Authenticity and Entrepreneurship

When you have three meetings in a day and in each of them the same word comes up, you take notice.

That word was authenticity.

I like Miriam Webster’s definition of authentic:

true to one’s own personality, spirit, or character

It doesn’t surprise me at all that each of these meetings were with women.

I don’t think being authentic is something men worry about. I could be wrong as I’m not a man, but I know women of my generation were told, subtly or not, that to succeed in the workplace we had to be more like men – dress more like them, don’t be emotional, etc. One of the women I talked to told me she was advised to dye her naturally blonde hair darker to avoid looking like “Barbie”, the implication being no man would take her seriously. Can you imagine? She went darker but now that she owns her own business she proudly displays her beautiful blonde mane.

In her book Leaning In, Sheryl Sandberg, points out that success in the traditional workplace was often contingent upon a woman not speaking out but fitting in. We often compromised our goals for our spouses and children, sometimes willingly to be a stay-at-home mom, other times to avoid conflict because, as Sandberg notes,women are discouraged from advocating for themselves.

The point is many women my age have been socialized to play a role because being ourselves wasn’t good enough. When you get to the mid-century mark though, have raised your kids and accumulated enough life experience and time is closing in on you, you get real. Suddenly, you have no patience for all the bull, the drama or squandering time working towards someone else’s dream while yours withers.

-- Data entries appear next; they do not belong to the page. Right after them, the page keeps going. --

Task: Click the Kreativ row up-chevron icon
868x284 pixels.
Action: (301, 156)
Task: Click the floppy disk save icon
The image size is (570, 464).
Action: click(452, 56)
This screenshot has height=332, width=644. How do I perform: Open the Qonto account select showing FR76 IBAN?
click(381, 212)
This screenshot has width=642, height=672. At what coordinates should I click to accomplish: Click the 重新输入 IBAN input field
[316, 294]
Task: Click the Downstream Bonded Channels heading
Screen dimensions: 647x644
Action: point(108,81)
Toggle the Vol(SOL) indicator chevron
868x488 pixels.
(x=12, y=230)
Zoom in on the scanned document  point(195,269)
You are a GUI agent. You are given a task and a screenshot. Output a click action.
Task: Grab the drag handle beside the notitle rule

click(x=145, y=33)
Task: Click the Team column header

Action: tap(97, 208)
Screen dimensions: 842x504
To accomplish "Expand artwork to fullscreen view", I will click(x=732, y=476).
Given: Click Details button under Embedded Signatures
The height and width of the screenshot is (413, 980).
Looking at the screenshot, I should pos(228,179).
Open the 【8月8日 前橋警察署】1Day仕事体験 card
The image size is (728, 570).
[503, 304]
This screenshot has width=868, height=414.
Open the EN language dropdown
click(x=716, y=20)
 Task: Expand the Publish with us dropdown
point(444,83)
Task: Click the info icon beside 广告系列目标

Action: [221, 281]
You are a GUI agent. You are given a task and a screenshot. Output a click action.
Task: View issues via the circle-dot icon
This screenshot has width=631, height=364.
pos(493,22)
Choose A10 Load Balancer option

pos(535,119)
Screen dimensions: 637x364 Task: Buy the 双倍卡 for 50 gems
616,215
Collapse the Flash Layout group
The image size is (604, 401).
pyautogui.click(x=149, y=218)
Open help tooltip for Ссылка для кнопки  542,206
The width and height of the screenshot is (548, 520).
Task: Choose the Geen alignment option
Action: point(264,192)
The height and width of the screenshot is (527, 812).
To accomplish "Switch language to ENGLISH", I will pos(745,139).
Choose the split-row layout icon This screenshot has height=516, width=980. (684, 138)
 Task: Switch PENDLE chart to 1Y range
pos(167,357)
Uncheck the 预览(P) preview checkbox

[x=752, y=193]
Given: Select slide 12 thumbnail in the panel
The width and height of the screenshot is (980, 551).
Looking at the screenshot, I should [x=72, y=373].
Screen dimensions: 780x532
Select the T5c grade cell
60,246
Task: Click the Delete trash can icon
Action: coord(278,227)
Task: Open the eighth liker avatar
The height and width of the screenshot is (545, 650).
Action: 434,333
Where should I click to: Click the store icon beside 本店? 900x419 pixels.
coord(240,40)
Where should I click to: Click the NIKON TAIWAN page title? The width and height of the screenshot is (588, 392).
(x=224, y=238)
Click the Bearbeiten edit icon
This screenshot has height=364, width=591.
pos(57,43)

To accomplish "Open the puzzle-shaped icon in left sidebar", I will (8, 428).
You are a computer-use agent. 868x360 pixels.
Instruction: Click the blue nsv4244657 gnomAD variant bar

I think that is why so many women (of my generation) are ¬†building their own businesses, because we’ve been told (subtly and not-so-subtly) that to succeed we can’t be ourselves. I spent decades thinking something was wrong with me so I tried to “fix” myself. Denying my true nature made for some very difficult, unhappy, unfulfilling years. Once I accepted myself, aligned with my strengths and values, a peaceful calm took over me. As a business owner I get to be who I want to be.

For me, being authentic has been a discovery process. I made certain assumptions about myself. Since I started my entrepreneurial adventure and realized the only person’s expectations I had to live up to were my own, I’ve surprised myself. Having suppressed or tried to change my true nature for so long , I’ve learned that I’m not exactly who I thought I was. This was inevitable but it’s been eye-opening.

For instance, I learned that I’m a lot more social than I thought. And I have a deep desire to take what I’ve learned and help others achieve their dreams. Of course there were hints here and there but I was too worried about getting approval and trying to “fit” in or do things the way the “experts” instructed that these gifts didn’t have the space to shine. Now that I’ve come to accept and, dare I say love and honor, my unique qualities, they’re bubbling up to the surface.

Building a business is tough. There is a lot to learn, challenges to overcome and fears to face but the reward for your perseverance is your own little universe where you write the rules according to your values and get to express your talents.

That, my friend, is living an authentic life.